Stephen Girsky soll das Europa-Geschäft von General Motors retten. Dass er etwas bewegen kann, hat er bei der Opel-Mutter schon bewiesen. Damit hat er sich nicht nur Freunde gemacht.

Als Analyst der Automobilbranche hatte Stephen Girsky den Verantwortlichen bei General Motors (GM) immer wieder schwer zugesetzt. In seinen fast zwanzig Jahren als Branchenbeobachter hatte der jetzige GM-Manager dem US-Autogiganten wiederholt vorgeworfen, „der Realität nicht ins Auge blicken zu wollen“. Die Firma bewege sich wie ein Supertanker, der den Kurs nicht ändern wolle. „Es ist ziemlich offensichtlich, dass wir die Dinge in Europa anders anpacken müssen“, sagt Stephen Girsky. Der Vice Chairman von GM meint damit im speziellen Opel.
______
## Aufgaben
1) Beantworten Sie die folgenden Fragen zum Text über Stephen Girsky.
(a) Welches Geschäft von General Motors soll Stephen Girsky retten?
(b) Wie lange war Stephen Girsky als Branchenbeobachter tätig?
(c) Womit verglich er die Firma General Motors?
2) Schreiben Sie aus dem Text über Stephen Girsky den Abschnitt zwischen „Stephen Girsky soll“ und „im speziellen Opel.“ einschließlich wortgetreu ab.
______
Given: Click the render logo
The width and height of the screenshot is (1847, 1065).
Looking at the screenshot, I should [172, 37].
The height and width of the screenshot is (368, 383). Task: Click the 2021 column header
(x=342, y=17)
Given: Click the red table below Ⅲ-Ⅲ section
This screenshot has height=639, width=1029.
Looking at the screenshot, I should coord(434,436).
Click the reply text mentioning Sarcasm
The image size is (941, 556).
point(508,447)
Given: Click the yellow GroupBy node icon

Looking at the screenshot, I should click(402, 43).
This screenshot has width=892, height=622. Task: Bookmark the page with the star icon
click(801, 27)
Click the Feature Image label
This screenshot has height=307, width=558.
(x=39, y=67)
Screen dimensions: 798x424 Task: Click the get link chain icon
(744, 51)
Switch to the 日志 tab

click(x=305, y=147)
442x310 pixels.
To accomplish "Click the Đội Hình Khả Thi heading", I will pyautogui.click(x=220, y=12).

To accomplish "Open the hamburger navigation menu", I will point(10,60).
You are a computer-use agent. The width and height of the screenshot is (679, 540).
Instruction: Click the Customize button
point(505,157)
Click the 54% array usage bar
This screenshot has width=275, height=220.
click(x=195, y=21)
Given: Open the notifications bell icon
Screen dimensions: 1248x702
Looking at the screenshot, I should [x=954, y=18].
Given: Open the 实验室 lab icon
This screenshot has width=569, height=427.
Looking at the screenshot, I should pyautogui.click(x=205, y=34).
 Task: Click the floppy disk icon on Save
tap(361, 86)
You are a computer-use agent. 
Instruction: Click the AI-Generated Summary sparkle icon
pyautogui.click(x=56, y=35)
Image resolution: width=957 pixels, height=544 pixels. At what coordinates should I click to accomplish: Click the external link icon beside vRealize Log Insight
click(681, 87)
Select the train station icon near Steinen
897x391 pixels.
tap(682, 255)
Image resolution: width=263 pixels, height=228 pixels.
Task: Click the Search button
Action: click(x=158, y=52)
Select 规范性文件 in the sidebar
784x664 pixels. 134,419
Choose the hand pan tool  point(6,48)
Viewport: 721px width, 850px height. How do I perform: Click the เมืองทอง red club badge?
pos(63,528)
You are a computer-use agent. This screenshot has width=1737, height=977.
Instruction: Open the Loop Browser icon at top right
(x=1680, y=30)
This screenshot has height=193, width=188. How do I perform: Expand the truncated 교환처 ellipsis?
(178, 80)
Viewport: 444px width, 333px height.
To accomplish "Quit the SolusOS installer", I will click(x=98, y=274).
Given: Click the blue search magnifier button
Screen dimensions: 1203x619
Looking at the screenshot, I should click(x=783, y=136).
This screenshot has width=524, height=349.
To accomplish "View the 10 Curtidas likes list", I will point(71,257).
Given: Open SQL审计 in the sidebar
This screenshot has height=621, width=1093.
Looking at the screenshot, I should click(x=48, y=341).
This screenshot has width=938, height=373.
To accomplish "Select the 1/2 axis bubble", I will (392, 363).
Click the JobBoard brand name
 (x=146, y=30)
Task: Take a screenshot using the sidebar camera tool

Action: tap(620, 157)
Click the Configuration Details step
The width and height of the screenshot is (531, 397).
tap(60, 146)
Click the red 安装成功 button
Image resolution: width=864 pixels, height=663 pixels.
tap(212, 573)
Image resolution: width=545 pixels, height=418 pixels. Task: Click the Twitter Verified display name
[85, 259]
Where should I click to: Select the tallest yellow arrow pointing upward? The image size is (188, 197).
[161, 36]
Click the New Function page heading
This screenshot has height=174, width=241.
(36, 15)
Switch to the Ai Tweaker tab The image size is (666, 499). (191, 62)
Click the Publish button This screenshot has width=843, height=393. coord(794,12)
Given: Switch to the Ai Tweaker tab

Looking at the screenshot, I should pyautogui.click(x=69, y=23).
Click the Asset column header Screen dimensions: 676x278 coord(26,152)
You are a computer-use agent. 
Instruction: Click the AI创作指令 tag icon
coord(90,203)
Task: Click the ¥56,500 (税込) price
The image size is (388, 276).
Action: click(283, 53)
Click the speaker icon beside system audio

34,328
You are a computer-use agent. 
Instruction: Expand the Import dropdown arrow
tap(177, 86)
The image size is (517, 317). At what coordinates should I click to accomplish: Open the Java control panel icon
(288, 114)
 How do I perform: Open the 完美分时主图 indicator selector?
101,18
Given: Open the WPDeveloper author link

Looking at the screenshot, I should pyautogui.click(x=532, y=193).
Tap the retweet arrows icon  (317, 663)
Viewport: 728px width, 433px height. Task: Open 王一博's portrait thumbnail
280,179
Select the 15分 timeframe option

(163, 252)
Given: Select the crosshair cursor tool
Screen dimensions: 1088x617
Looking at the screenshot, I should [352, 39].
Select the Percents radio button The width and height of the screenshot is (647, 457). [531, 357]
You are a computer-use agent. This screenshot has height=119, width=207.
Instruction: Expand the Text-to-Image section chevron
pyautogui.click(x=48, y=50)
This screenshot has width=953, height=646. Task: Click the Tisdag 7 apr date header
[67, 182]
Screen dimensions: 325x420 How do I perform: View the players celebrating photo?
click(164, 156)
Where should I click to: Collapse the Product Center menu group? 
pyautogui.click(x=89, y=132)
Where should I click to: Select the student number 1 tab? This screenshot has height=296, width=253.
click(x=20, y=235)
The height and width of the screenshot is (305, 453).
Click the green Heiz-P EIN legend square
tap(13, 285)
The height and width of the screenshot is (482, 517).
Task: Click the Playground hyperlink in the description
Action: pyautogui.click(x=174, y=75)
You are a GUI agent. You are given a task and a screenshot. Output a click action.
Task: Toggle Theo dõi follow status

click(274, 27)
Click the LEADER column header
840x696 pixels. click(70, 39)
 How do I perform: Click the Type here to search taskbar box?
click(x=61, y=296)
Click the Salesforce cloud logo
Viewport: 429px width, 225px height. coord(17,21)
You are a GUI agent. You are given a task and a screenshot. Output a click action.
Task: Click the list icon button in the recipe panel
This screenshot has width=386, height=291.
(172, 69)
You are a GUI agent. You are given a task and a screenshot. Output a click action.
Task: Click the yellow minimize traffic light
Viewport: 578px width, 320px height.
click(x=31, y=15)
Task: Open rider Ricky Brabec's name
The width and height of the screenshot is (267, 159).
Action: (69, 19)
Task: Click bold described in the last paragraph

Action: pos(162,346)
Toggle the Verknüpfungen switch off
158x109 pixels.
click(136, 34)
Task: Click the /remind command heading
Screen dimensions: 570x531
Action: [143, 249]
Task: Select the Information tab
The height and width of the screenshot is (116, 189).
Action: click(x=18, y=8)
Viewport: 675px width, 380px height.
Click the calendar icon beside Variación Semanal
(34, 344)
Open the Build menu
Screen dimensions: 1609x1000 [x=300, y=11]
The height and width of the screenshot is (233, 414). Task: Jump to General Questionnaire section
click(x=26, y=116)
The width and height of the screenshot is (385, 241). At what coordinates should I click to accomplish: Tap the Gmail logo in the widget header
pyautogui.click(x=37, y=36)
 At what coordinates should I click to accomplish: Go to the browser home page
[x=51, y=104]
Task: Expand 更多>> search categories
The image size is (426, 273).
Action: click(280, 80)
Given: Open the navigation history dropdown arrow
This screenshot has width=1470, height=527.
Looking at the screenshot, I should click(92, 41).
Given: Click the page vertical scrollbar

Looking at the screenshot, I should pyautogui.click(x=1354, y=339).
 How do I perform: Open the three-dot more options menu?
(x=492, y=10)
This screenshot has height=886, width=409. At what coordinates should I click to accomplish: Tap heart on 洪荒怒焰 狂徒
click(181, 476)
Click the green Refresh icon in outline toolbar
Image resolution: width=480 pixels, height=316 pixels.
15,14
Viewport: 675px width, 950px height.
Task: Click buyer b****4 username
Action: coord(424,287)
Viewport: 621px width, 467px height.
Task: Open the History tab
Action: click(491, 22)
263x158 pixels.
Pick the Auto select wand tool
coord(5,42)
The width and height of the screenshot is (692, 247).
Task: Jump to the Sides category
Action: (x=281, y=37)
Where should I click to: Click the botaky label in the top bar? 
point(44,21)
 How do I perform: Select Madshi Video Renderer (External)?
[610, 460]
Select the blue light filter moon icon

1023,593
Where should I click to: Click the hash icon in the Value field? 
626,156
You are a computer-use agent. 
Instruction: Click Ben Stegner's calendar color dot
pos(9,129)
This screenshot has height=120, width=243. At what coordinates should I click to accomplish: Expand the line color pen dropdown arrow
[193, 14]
______
## Musterlösungen
1)
(a) Das Europa-Geschäft von General Motors.
(b) Fast zwanzig Jahre.
(c) Mit einem Supertanker, der den Kurs nicht ändern wolle.

2)
Stephen Girsky soll das Europa-Geschäft von General Motors retten. Dass er etwas bewegen kann, hat er bei der Opel-Mutter schon bewiesen. Damit hat er sich nicht nur Freunde gemacht.

Als Analyst der Automobilbranche hatte Stephen Girsky den Verantwortlichen bei General Motors (GM) immer wieder schwer zugesetzt. In seinen fast zwanzig Jahren als Branchenbeobachter hatte der jetzige GM-Manager dem US-Autogiganten wiederholt vorgeworfen, „der Realität nicht ins Auge blicken zu wollen“. Die Firma bewege sich wie ein Supertanker, der den Kurs nicht ändern wolle. „Es ist ziemlich offensichtlich, dass wir die Dinge in Europa anders anpacken müssen“, sagt Stephen Girsky. Der Vice Chairman von GM meint damit im speziellen Opel.